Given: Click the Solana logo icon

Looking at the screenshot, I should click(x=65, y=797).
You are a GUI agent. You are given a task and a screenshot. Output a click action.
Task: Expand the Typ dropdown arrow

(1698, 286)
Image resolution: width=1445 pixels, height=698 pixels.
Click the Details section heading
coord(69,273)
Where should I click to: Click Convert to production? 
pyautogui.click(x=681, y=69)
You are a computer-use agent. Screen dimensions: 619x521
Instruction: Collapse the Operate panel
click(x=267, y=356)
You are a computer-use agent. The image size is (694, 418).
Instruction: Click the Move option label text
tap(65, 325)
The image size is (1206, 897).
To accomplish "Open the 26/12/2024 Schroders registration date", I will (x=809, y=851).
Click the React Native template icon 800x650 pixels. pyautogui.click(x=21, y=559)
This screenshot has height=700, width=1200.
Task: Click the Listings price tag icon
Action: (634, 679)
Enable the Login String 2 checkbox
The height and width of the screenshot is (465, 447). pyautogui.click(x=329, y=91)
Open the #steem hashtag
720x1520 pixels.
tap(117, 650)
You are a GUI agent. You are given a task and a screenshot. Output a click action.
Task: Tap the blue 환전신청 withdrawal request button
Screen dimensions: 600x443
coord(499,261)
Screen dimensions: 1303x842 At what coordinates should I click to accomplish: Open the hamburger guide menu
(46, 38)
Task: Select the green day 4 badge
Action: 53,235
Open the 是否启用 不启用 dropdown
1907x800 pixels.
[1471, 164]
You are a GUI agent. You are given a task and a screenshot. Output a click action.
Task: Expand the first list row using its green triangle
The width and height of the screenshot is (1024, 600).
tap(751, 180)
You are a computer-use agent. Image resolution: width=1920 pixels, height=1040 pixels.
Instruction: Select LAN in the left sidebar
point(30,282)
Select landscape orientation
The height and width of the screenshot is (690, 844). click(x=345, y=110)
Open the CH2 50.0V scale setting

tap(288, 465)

- - - - -

◆ Task directions ◆
Output the material above, all of it, exactly.

◆ Written response ◆
Given: Click the Solana logo icon

Looking at the screenshot, I should click(x=65, y=797).
You are a GUI agent. You are given a task and a screenshot. Output a click action.
Task: Expand the Typ dropdown arrow

(1698, 286)
Image resolution: width=1445 pixels, height=698 pixels.
Click the Details section heading
coord(69,273)
Where should I click to: Click Convert to production? 
pyautogui.click(x=681, y=69)
You are a computer-use agent. Screen dimensions: 619x521
Instruction: Collapse the Operate panel
click(x=267, y=356)
You are a computer-use agent. The image size is (694, 418).
Instruction: Click the Move option label text
tap(65, 325)
The image size is (1206, 897).
To accomplish "Open the 26/12/2024 Schroders registration date", I will (x=809, y=851).
Click the React Native template icon 800x650 pixels. pyautogui.click(x=21, y=559)
This screenshot has height=700, width=1200.
Task: Click the Listings price tag icon
Action: (634, 679)
Enable the Login String 2 checkbox
The height and width of the screenshot is (465, 447). pyautogui.click(x=329, y=91)
Open the #steem hashtag
720x1520 pixels.
tap(117, 650)
You are a GUI agent. You are given a task and a screenshot. Output a click action.
Task: Tap the blue 환전신청 withdrawal request button
Screen dimensions: 600x443
coord(499,261)
Screen dimensions: 1303x842 At what coordinates should I click to accomplish: Open the hamburger guide menu
(46, 38)
Task: Select the green day 4 badge
Action: 53,235
Open the 是否启用 不启用 dropdown
1907x800 pixels.
[1471, 164]
You are a GUI agent. You are given a task and a screenshot. Output a click action.
Task: Expand the first list row using its green triangle
The width and height of the screenshot is (1024, 600).
tap(751, 180)
You are a computer-use agent. Image resolution: width=1920 pixels, height=1040 pixels.
Instruction: Select LAN in the left sidebar
point(30,282)
Select landscape orientation
The height and width of the screenshot is (690, 844). click(x=345, y=110)
Open the CH2 50.0V scale setting

tap(288, 465)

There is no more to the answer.